Sequence Names

Every sequence produced by generate_library() has a name: a dot-separated string built from segments contributed by each operation. Names let you trace exactly how a sequence was constructed.

All examples assume:

import poolparty as pp
pp.init()

How names are built

Each operation can contribute a name segment via its prefix parameter. Segments are collected from source to downstream and joined with dots:

name = "prefix_A.prefix_B.prefix_C"

If an operation has prefix=None (the default), it contributes nothing to the name. If no operation in the pipeline sets a prefix, the name column is None.


The prefix parameter

Most operations accept a prefix parameter. How the prefix is formatted depends on the operation’s mode:

Fixed mode (one output):

The name is the prefix string itself, with no index.

pool = pp.from_seq("ACGT", prefix="wt")
df   = pool.generate_library()
df — 1 row × 2 columns
nameseq
wtACGT
Sequential mode (one output per variant):

Appends an underscore and a numeric index to the prefix (var_0, var_1, …). Each index corresponds to a specific variant, so var_3 always identifies the same sequence. Indexes are zero-padded when there are many variants so that names sort correctly.

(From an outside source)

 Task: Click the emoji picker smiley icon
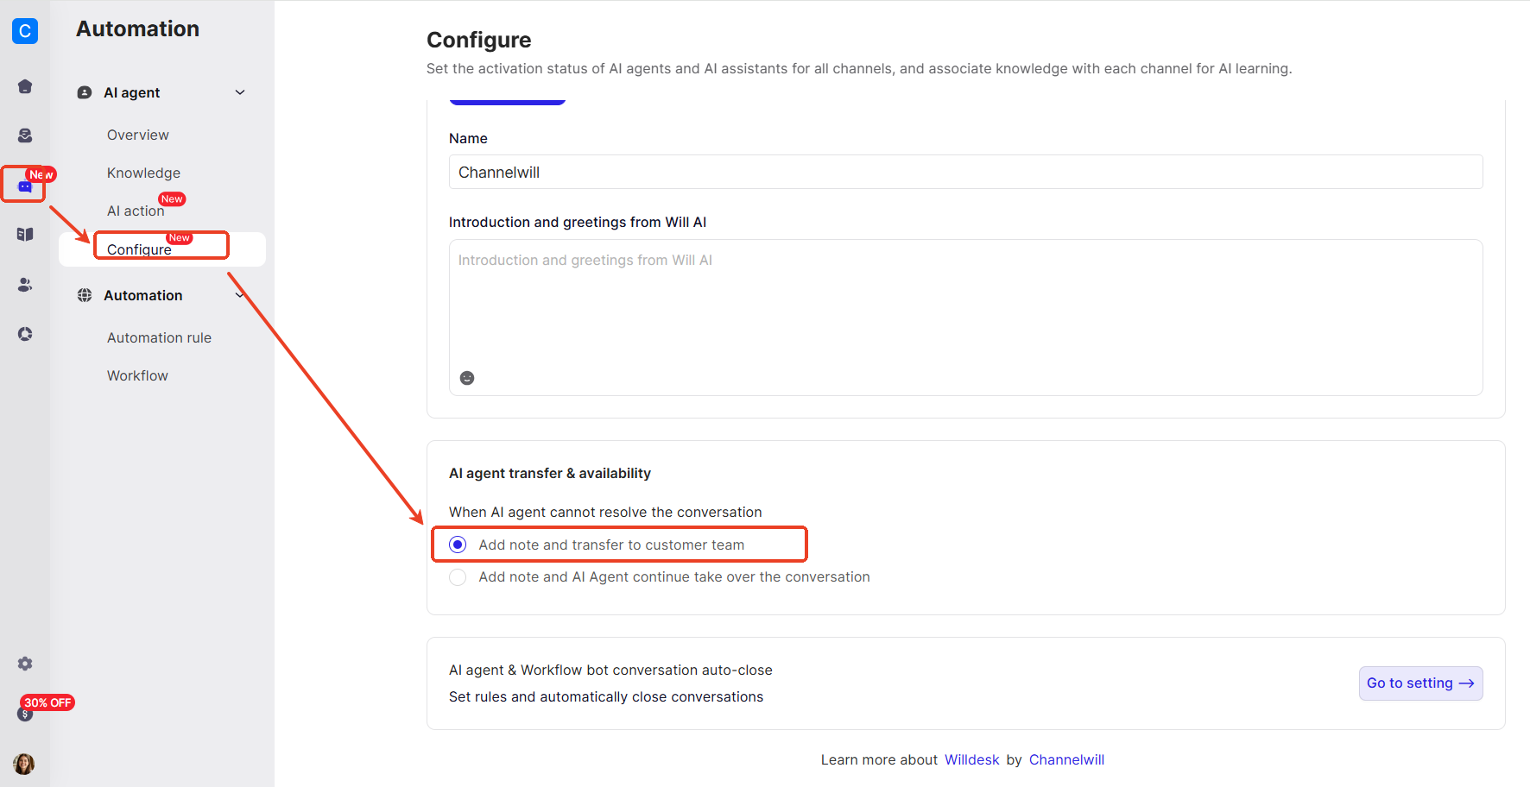coord(467,378)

pool = pp.from_seqs(["AAAA", "CCCC", "GGGG"], mode="sequential", prefix="var")
df   = pool.generate_library()
df — 3 rows × 2 columns
nameseq
var_0AAAA
var_1CCCC
var_2GGGG

With more states the padding grows:

pool = pp.from_iupac("NNNN", mode="sequential", prefix="seq")
df   = pool.generate_library()
# names: "seq_000", "seq_001", ..., "seq_255"
Random mode (sampled outputs):

Appends an underscore and a running counter (mut_0, mut_1, …). The counter reflects the draw order, not a specific variant. With a fixed seed, the same counter always produces the same sequence, but the mapping depends on the seed.

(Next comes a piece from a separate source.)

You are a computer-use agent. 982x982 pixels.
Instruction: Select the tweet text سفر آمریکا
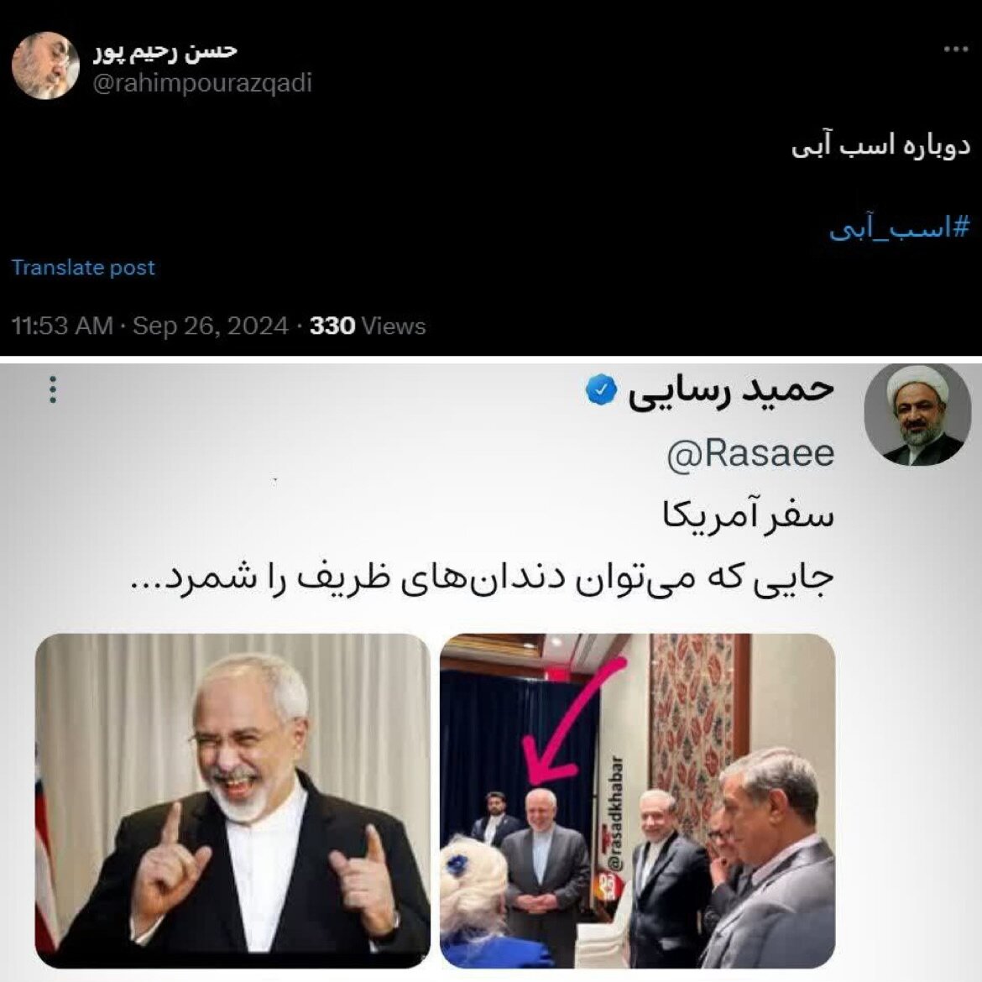[x=749, y=516]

wt   = pp.from_seq("ATCGATCG")
pool = wt.mutagenize(num_mutations=1, prefix="mut")
df   = pool.generate_library(num_seqs=4)
df — 4 rows × 2 columns
nameseq
mut_0ATCGGTCG
mut_1ATCGAACG
mut_2ATCGCTCG
mut_3GTCGATCG

Chaining operations

When multiple operations in a pipeline set prefix, each contributes a segment and they are joined with dots:

wt   = pp.from_seq("ATCGATCG", prefix="bg")
muts = wt.mutagenize(num_mutations=1, num_states=3, prefix="mut")
df   = muts.generate_library()
df — 3 rows × 2 columns
nameseq
bg.mut_0CTCGATCG
bg.mut_1GTCGATCG
bg.mut_2TTCGATCG

Add more segments with add_prefix:

tagged = muts.add_prefix("final")
df     = tagged.generate_library()
df — 3 rows × 2 columns
nameseq
bg.mut_0.finalCTCGATCG
bg.mut_1.finalGTCGATCG
bg.mut_2.finalTTCGATCG

Custom sequence names with from_seqs

from_seqs accepts a seq_names parameter for explicit names that override the prefix logic:

pool = pp.from_seqs(
    ["ATCG", "ATAG", "AACG"],
    seq_names=["wt", "mut_A", "mut_B"],
    mode="sequential",
)
df = pool.generate_library()
df — 3 rows × 2 columns
nameseq
wtATCG
mut_AATAG
mut_BAACG

Scan operation names

Scan operations can contribute compound names with separate segments for the position index and the variant index. These are controlled by additional prefix parameters:

wt   = pp.from_seq("ACGTACGT")
alt  = pp.from_seqs(["A", "C", "G", "T"], mode="sequential", prefix="base")
scan = wt.replacement_scan(replacement_pool=alt, mode="sequential",
                           prefix="scan", prefix_position="pos",
                           prefix_insert="ins")
df   = scan.generate_library(num_seqs=8)
# names: "scan_00.pos_0.base_0", "scan_01.pos_0.base_1", ...

Pool.named() vs prefix

These are different things:

  • pool.named("my_pool") sets the pool’s metadata name, used for display, DAG visualization, and internal tracking. It does not affect the name column in the output.

  • prefix="label" on an operation affects the sequence names in the generated DataFrame.

pool = pp.from_seq("ACGT", prefix="bg").named("my_pool")
print(pool.name)   # "my_pool" (pool metadata)
df = pool.generate_library()
df — 1 row × 2 columns
nameseq
bgACGT

The pool is called "my_pool" (used in DAG display), but the sequence’s name in the output is "bg" (from the prefix parameter).